In a statement released Sunday, DOE spokeswoman Shaylyn Hynes said the decision was made in consultation with the White House.
“We look at the facts of each issue and consider the authorities we have to address them, but with respect to this particular case at this particular time, the White House and the Department of Energy are in agreement that the evidence does not warrant the use of this emergency authority,” she said.
When reached on Tuesday, a representative of Murray Energy declined comment.
Michael Brune, executive director at the Sierra Club, said via email on Tuesday that the rejection of the Massey’s request may have showed some cracks in the administration’s façade.
“What’s clear from this news is that Trump is telling coal communities and even coal executive he will do things he cannot do, like bring back the coal industry as the nation’s unstoppable shift to clean energy continues,” Brune said. “Our grassroots movement has been successful in working with utilities, communities and decision makers all over the country as they choose to retire almost half of the nation’s old, dirty coal plants because they are far too expensive to operate and make people sick. If Trump chose to issue this illegal and dangerous directive, he would have lost badly in the court of law and public opinion.”
Brune went on to say that as the cost of harnessing renewable resources like wind and solar continues to fall, rejecting those alternatives to coal will only grow more difficult.

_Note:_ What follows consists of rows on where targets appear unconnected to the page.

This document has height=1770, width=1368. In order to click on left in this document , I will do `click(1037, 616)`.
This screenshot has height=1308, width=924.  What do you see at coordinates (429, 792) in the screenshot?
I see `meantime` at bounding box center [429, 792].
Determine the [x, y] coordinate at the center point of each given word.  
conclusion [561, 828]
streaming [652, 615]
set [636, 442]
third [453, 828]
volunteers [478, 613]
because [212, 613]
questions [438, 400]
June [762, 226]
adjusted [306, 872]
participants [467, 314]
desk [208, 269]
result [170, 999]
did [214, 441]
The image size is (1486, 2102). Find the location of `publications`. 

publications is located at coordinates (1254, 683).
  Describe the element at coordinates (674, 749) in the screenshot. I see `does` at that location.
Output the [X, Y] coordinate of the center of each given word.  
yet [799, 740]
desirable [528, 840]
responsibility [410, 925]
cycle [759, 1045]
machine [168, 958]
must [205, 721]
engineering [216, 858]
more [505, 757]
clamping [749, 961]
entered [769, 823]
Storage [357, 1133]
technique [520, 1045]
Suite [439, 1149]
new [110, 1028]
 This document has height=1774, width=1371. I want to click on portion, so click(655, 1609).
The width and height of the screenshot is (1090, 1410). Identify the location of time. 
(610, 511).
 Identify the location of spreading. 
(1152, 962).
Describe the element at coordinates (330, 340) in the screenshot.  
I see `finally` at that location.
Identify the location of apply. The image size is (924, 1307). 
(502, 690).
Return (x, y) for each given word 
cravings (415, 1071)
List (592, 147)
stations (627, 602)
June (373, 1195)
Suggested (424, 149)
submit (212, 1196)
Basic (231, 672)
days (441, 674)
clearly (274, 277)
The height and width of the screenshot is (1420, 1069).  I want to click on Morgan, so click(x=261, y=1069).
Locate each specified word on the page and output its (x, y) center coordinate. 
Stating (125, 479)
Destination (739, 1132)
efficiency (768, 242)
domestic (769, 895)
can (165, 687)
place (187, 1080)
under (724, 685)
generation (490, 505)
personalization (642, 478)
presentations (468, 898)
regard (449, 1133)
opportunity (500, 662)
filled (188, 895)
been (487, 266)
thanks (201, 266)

“Every indicator shows that we are moving toward affordable cleaner energy sources like wind and solar that can create family-sustaining jobs all over the country,” he said. “This story also underscores why our nation should prioritize diversifying the economies in coal communities, rather than putting our head in the sand and planning a future around false promises of a coal revival. The sooner politicians are honest about that, the better.”